▶ Collected data entries
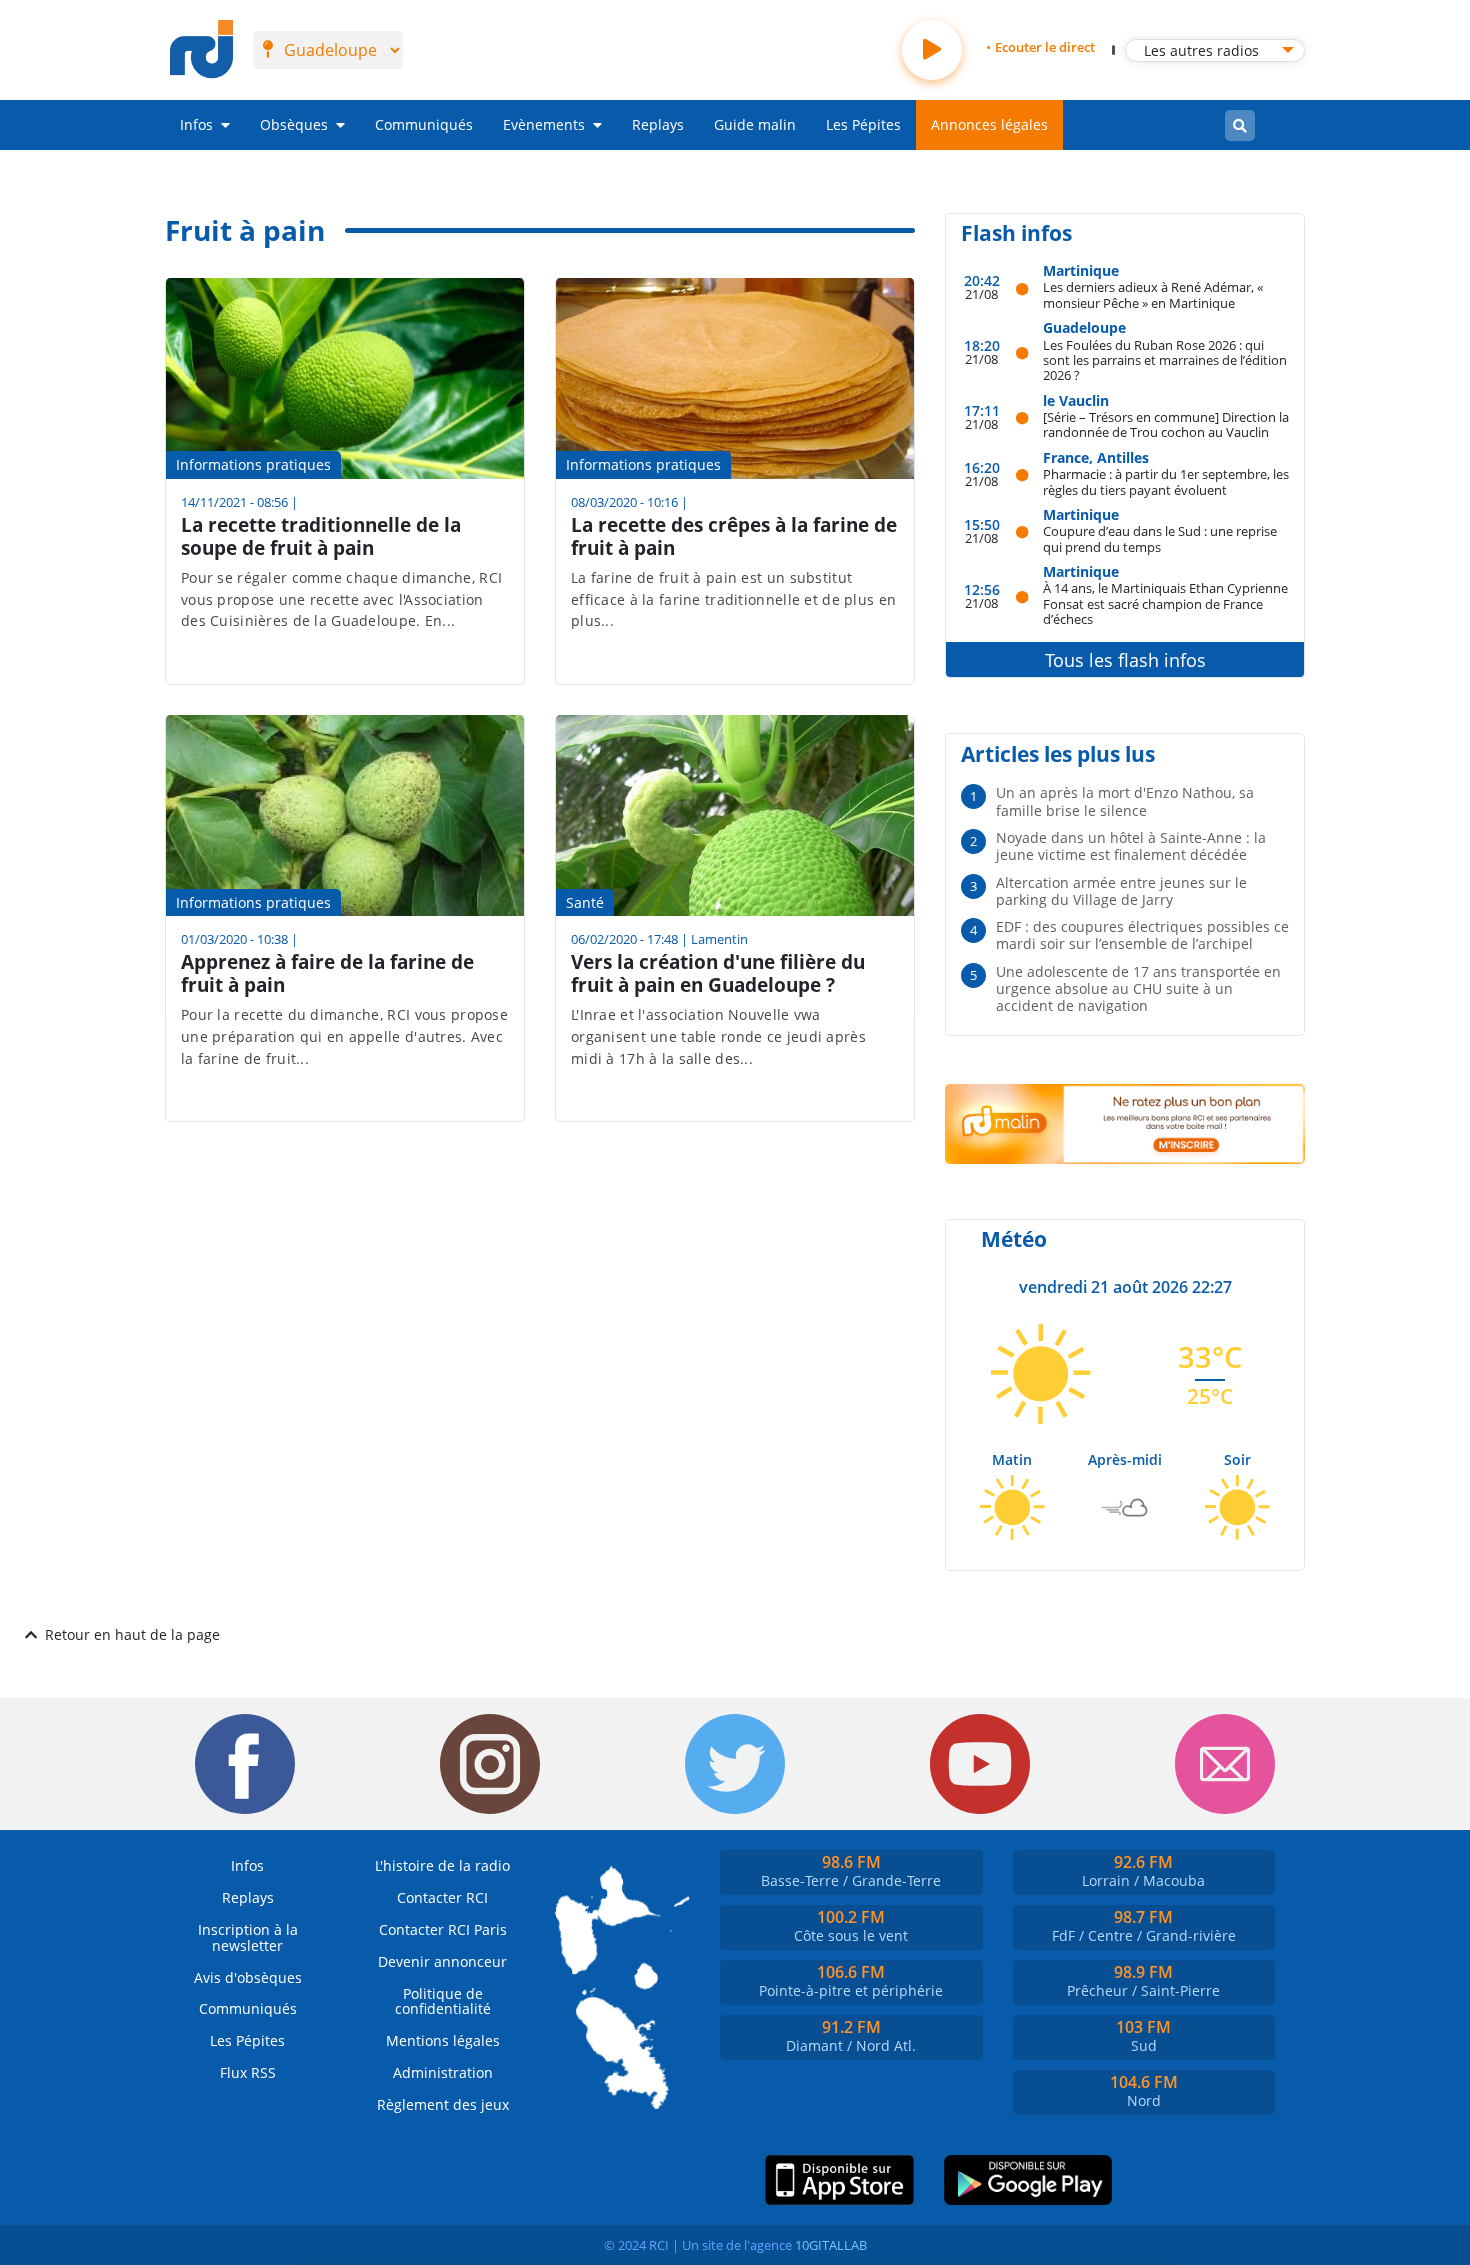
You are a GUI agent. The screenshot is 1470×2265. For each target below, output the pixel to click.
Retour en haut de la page (132, 1634)
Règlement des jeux (443, 2104)
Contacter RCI (442, 1897)
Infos (196, 124)
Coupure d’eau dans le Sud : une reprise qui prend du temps (1160, 538)
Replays (658, 124)
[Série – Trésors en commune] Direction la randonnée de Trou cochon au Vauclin (1166, 424)
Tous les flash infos (1125, 660)
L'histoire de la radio (442, 1865)
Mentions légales (443, 2040)
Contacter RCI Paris (443, 1929)
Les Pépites (863, 124)
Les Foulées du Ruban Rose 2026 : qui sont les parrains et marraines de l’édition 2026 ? (1165, 360)
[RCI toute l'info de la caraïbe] (201, 50)
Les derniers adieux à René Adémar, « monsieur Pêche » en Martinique (1153, 294)
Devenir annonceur (442, 1961)
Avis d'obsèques (248, 1977)
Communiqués (424, 124)
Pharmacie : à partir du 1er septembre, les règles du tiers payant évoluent (1166, 481)
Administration (443, 2072)
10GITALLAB (831, 2245)
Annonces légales (989, 124)
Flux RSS (248, 2072)
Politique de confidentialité (443, 2001)
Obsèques (294, 124)
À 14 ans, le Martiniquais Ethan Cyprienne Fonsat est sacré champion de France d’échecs (1165, 603)
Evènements (544, 124)
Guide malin (755, 124)
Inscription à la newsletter (248, 1937)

▶ What is expected
Count the lines of the data that include the string "légales", and give only that number.

▶ Problem solution
2